Bacterial single-cell RNA sequencing captures biofilm transcriptional heterogeneity and differential responses to immune pressure

Biofilm formation is an important mechanism of survival and persistence for many bacterial pathogens. These multicellular communities contain subpopulations of cells that display metabolic and transcriptional diversity along with recalcitrance to antibiotics and host immune defenses. Here, we present an optimized bacterial single-cell RNA sequencing method, BaSSSh-seq, to study Staphylococcus aureus diversity during biofilm growth and transcriptional adaptations following immune cell exposure. BaSSSh-seq captures extensive transcriptional heterogeneity during biofilm compared to planktonic growth. We quantify and visualize transcriptional regulatory networks across heterogeneous biofilm subpopulations and identify gene sets that are associated with a trajectory from planktonic to biofilm growth.
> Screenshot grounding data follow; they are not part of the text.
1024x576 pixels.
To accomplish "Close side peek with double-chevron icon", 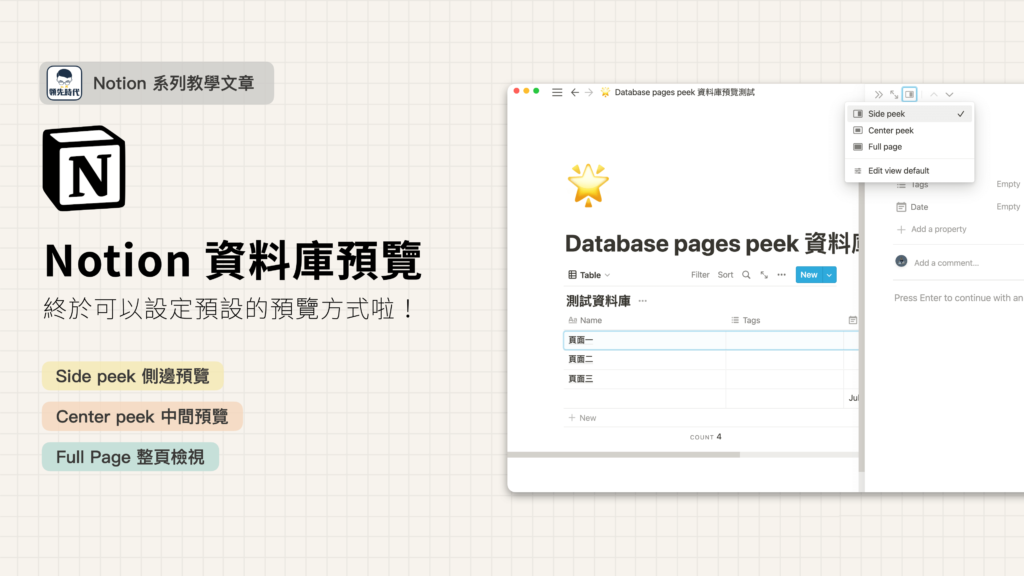I will click(879, 94).
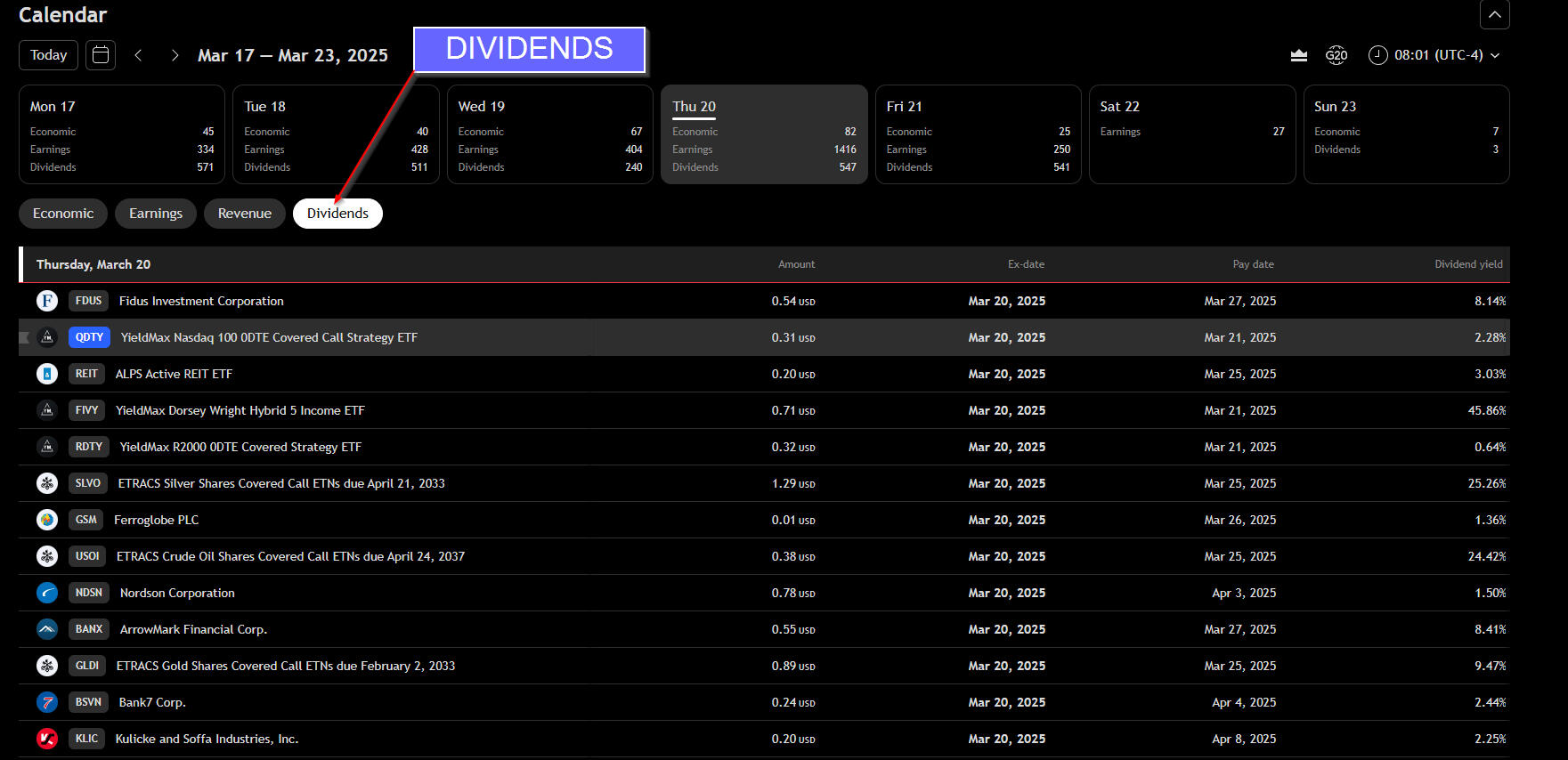The width and height of the screenshot is (1568, 760).
Task: Toggle the Earnings filter pill
Action: [156, 214]
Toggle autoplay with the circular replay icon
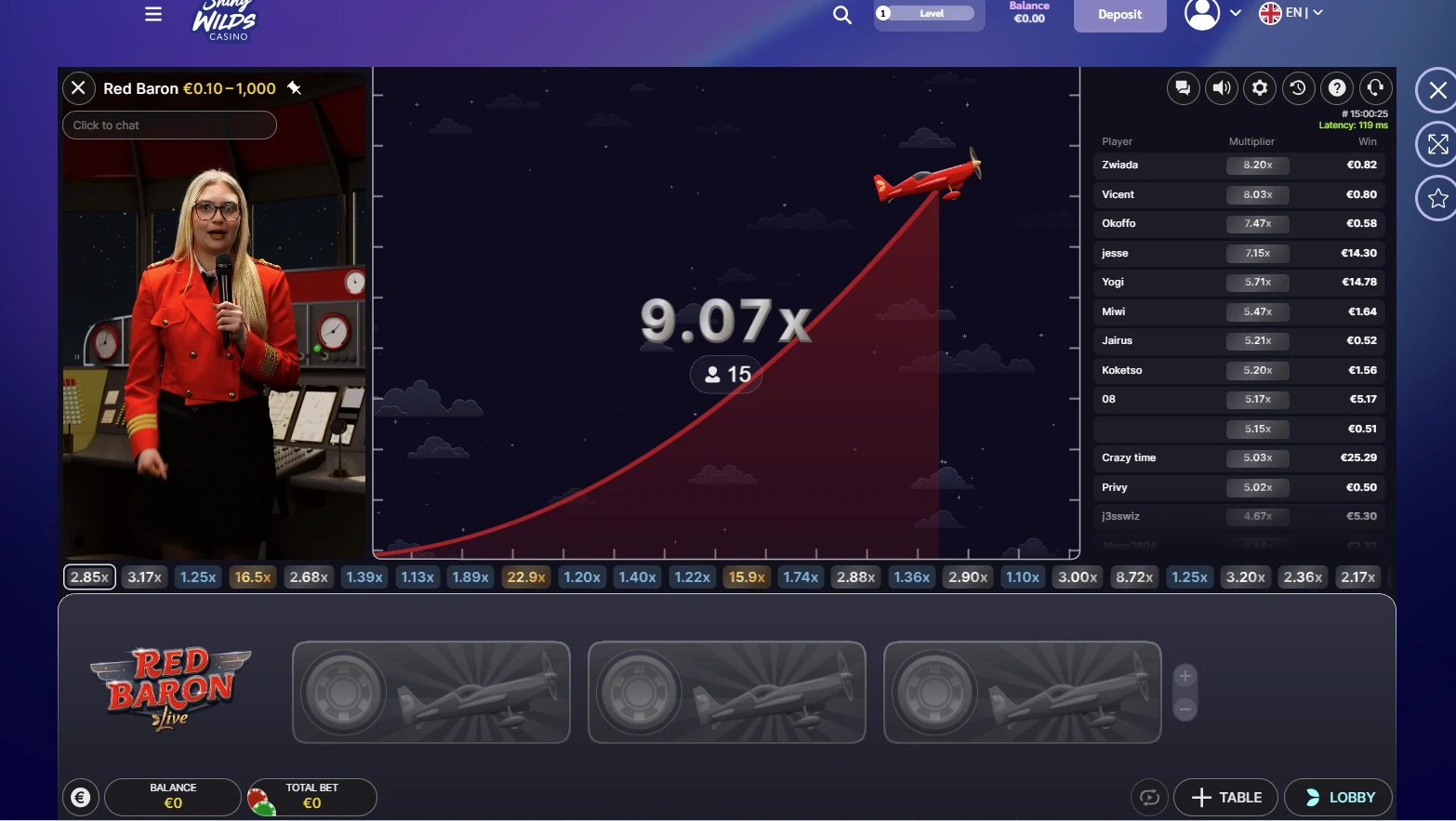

BaSSSh-seq also detects alterations in biofilm metabolism, stress response, and virulence induced by distinct immune cell populations. This work facilitates the exploration of biofilm dynamics at single-cell resolution, unlocking the potential for identifying biofilm adaptations to environmental signals and immune pressure. Microbial biofilms contain subpopulations of cells that display metabolic and transcriptional diversity. Here, Korshoj & Kielian present an optimized bacterial single-cell RNA sequencing method and use it to study Staphylococcus aureus diversity during biofilm growth and transcriptional adaptations following immune cell exposure.